Dix heures pour changer le monde, c’est très peu, mais c’est déjà beaucoup. Le défi de la longueur a produit des chefs-d’œuvre, encore faut-il avoir quelque chose à dire qui nécessite quatre, dix ou treize heures de spectacle, n’est pas Hugo qui veut, ni Claudel. Ni Michelet, quand Py célèbre le Peuple par une chaine de négations : l’audimat gavé de stupidités, les masses faisant la queue les vendredis noirs de soldes, les ralliements béats devant les spectacles vides, les rassemblements haineux cherchant une victime expiatoire, « tout cela ce n’est pas le Peuple, c’est la foule ». Pour « faire Peuple », il faut un récit dans lequel le Peuple se reconnait, contrebalancer des histoires malades par des histoires justes. Qui inspirent une surabondance de vaticinations, de déclarations lyriques, d’aphorismes lourds de sens, d’hymnes à la gloire, la joie, l’amour, le désir, la vitalité du théâtre. Histoire de rendre l’assurance doublement sûre de se faire entendre, le « Manifeste révolutionnaire d’Alex », un recto-verso imprimé serré, est distribué au public.

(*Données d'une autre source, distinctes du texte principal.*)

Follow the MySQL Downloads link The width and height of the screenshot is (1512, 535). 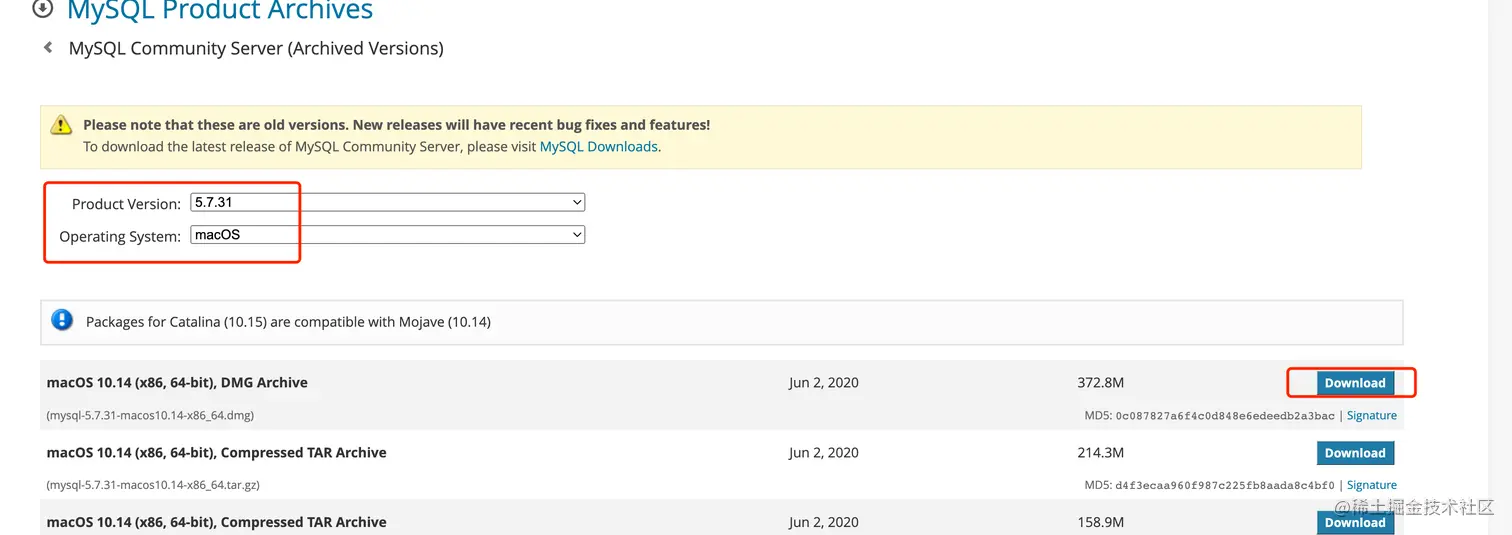(x=598, y=146)
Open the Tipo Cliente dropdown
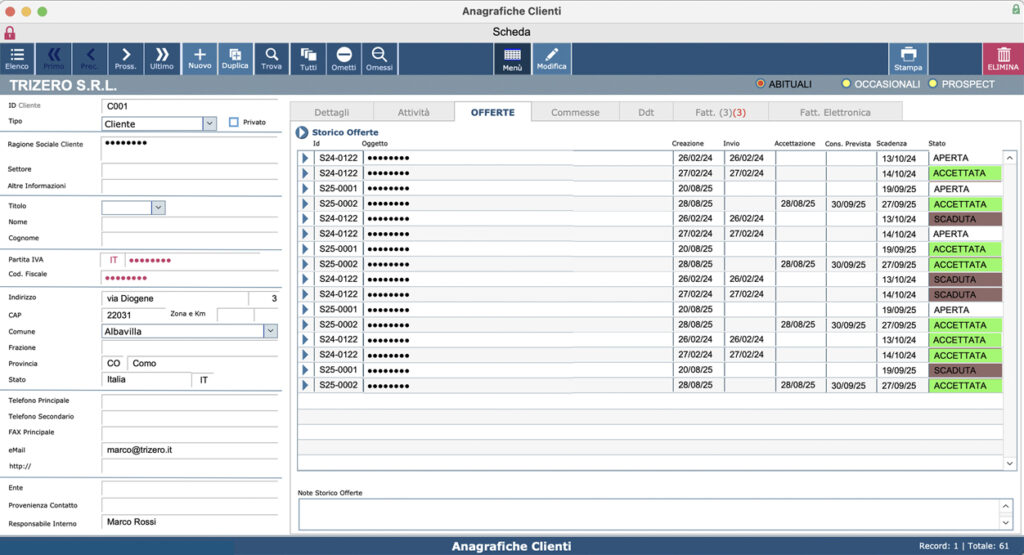 (x=210, y=123)
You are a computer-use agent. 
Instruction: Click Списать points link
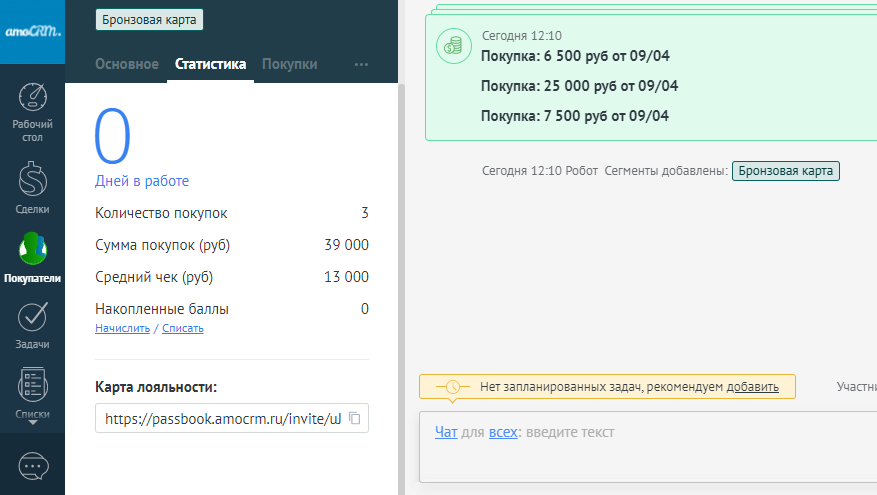point(182,328)
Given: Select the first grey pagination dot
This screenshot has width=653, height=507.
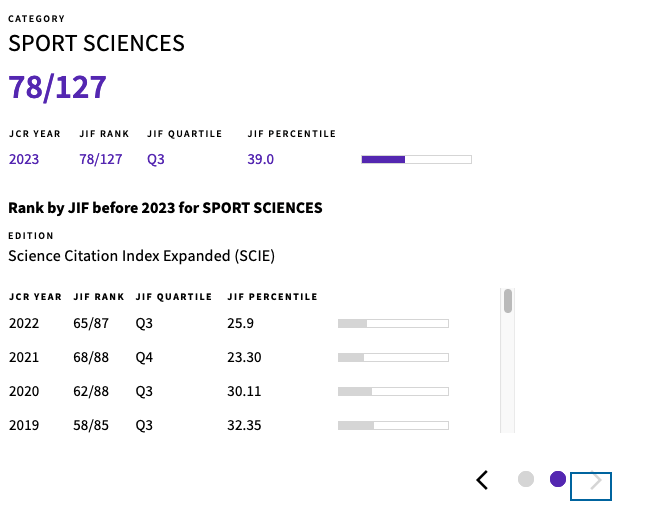Looking at the screenshot, I should (x=526, y=479).
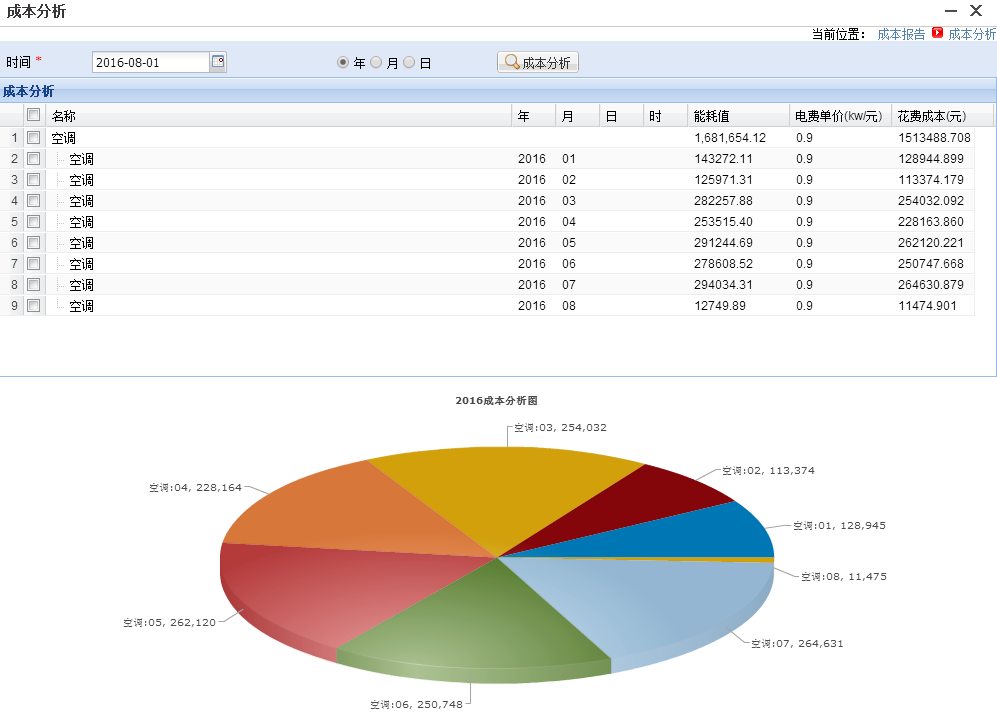Tick the checkbox for month 05 row
The image size is (997, 720).
point(34,242)
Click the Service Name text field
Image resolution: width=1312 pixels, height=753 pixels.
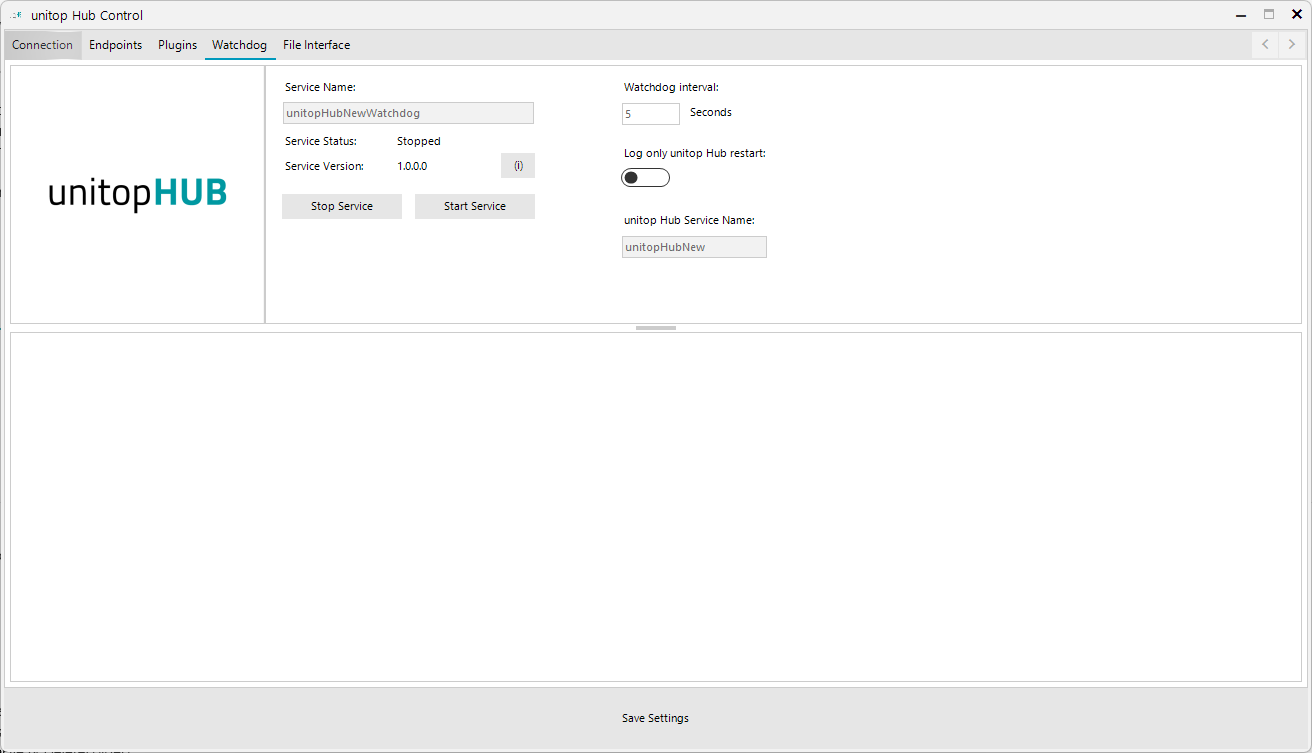pos(408,114)
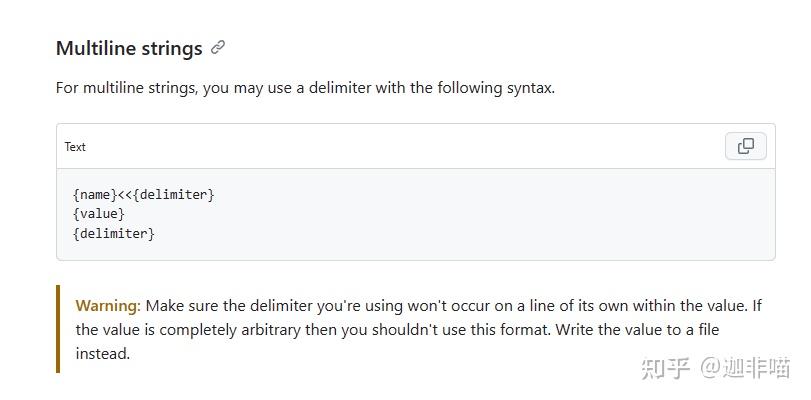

La prouesse physique des acteurs laisse pantois, notamment celle d’Arlequin presque constamment en scène, qui saute, danse, cabriole, braille, bave, se branle, pirouette et roule des yeux avec une vigueur inépuisable. L’humour des canulars, la cocasserie des gags est réjouissante, mais si vous n’appréciez pas la scatologie – c’est mon cas – accrochez-vous. Les châtiments s’en donnent à cœur joie, entre deux sodomies, jets de sperme et de sang, masturbations, fesses et pénis à l’air, banquets d’organes humains, séances de sadomasochisme, visant à démontrer l’abjection des puissants et la force subversive du théâtre. « Je ne suis qu’un misérable imitateur de Shakespeare, déclare Olivier Py. Son théâtre est historique, scatologique, eschatologique, politique… » Shakespeare s’en remettra. La sincérité de Py et son engagement au service de la cause théâtrale ne font aucun doute. Il se définit comme homosexuel, chrétien et homme de théâtre, profession de foi qu’il confirme en clôture de festival par une dernière performance de son double, Miss Knife et ses sœurs avec les Dakh Daughters ukrainiennes. Miss Knife, c’est ce travesti créé il y a trente ans qui lui a donné le courage de chanter en public, « une véritable aventure politique, car une vraie prohibition s’y opposait (1) ».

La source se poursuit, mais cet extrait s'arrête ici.